Methods: A structured OA care model was implemented in six Norwegian municipalities between January 2015 and October 2017, using a stepped-wedge cluster-randomized controlled design. Implementation was facilitated by interactive workshops for general practitioners and physiotherapists (PTs). The PTs provided a 3-hour, group-based patient education program followed by individually tailored 8-12 weeks exercise with twice weekly 1-hour supervised group sessions. Patients with clinically or radiologically verified symptomatic hip or knee OA ≥45 years were eligible. Patients who received the new model of care completed the Patient-Specific Functional Scale (PSFS) at baseline by identifying between one and three “important activities that you are unable to do or are having difficulty with because of your hip or knee OA”. The patients rated their performance of the reported activities on an 11-point numeric rating scale (NRS) ranging from 0 (unable to perform activity) to 10 (perform activity with no problems). After 12 weeks the patients re-rated their previously identified activities. The reported activities were linked to the International Classification of Functioning, Disability and Health (ICF) at Chapter and Domain (second and third) level. Absolute change in scores from baseline to follow-up was calculated as the mean score of the reported activities. Change from baseline to follow-up was investigated using paired samples t-test. P-value was set to <0.05. Clinically important change was regarded 2 points on the 0-10 scale.

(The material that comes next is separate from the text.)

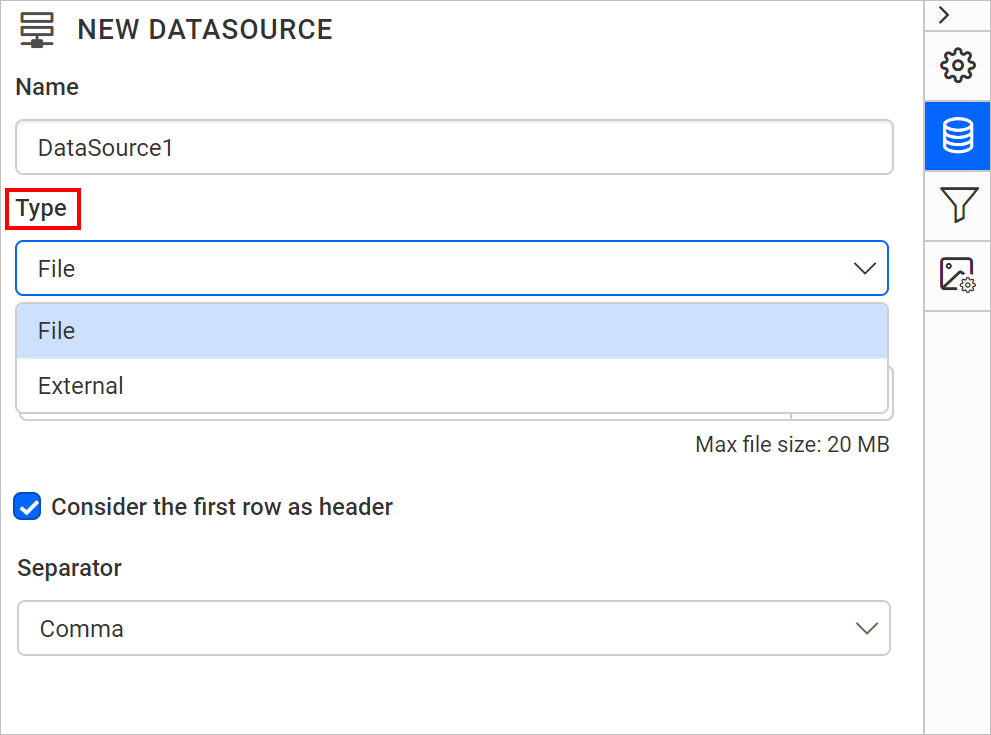Select the highlighted Datasource database icon
This screenshot has width=991, height=735.
(x=957, y=136)
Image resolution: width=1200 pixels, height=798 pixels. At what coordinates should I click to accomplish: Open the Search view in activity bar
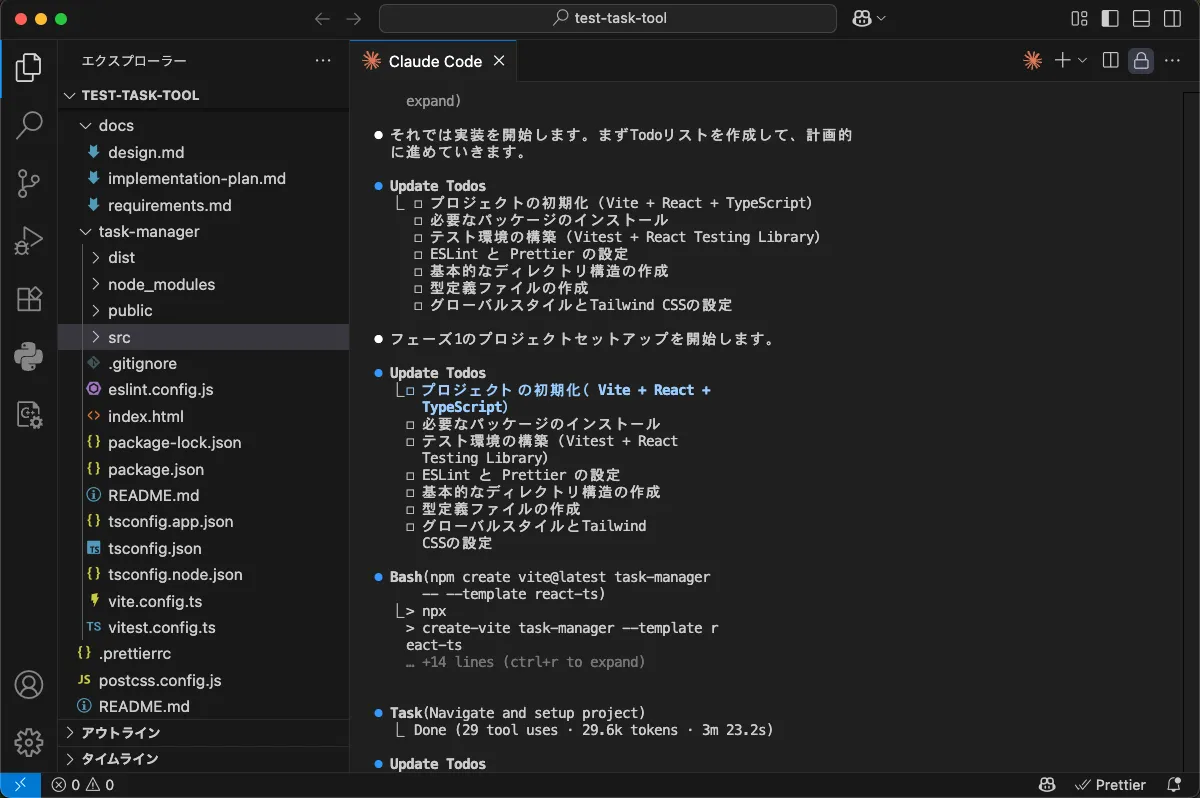[29, 125]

Results: A total of 284 patients received the new model of care. The mean age was 63 (SD 10) years, and 211 (74%) were female. The main affected OA joint was the knee for 174 (61%), the hip for 100 (35%) and other joints (e.g. hand) for 9 (3%). The PSFS was completed by 152 (53%) patients, of which 13 reported one, 42 reported two and 97 reported three activities. A total of 382 activities were linked with ICF. Of these, 362 (95%) were linked to the Activities and Participation chapter (D). On second-level, 318 (83%) activities were linked to the Mobility domain (D4). On the third-level, the majority of activities were linked to the domains Changing body positions (d410) (26%), Walking (d450) (23%) and Moving around (d455) (25%). The patients reported significantly less difficulty performing their self-reported activities at 12 week follow-up (4.1 (SD 1.7) versus 6.3 (SD 1.8), mean change 2.1 (95% CI 1.8, 2.5), p<0.001).

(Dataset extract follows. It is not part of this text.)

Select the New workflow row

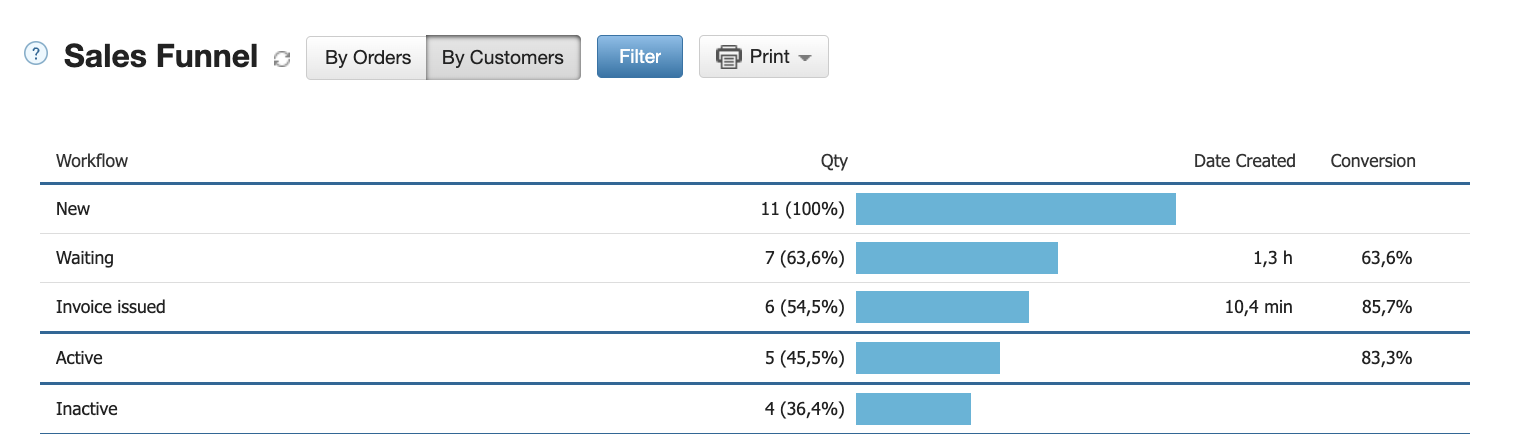pos(755,209)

Conclusion: The majority of activity limitations reported by patients receiving a structured OA care model in primary care were within the ICF Mobility domain. The most common third-level ICF domains were Changing body positions, Walking and Moving around. After participating in OA patient education and structured 8-12 weeks of exercise, the patients reported a statistically significant and clinically important improvement in the difficulty of performing their individual activities.

References: [1]Allen KD, Choong PF, Davis AM, et al. Osteoarthritis: Models for appropriate care across the disease continuum. Best practice & research. Clinical rheumatology. 2016;30(3):503-535.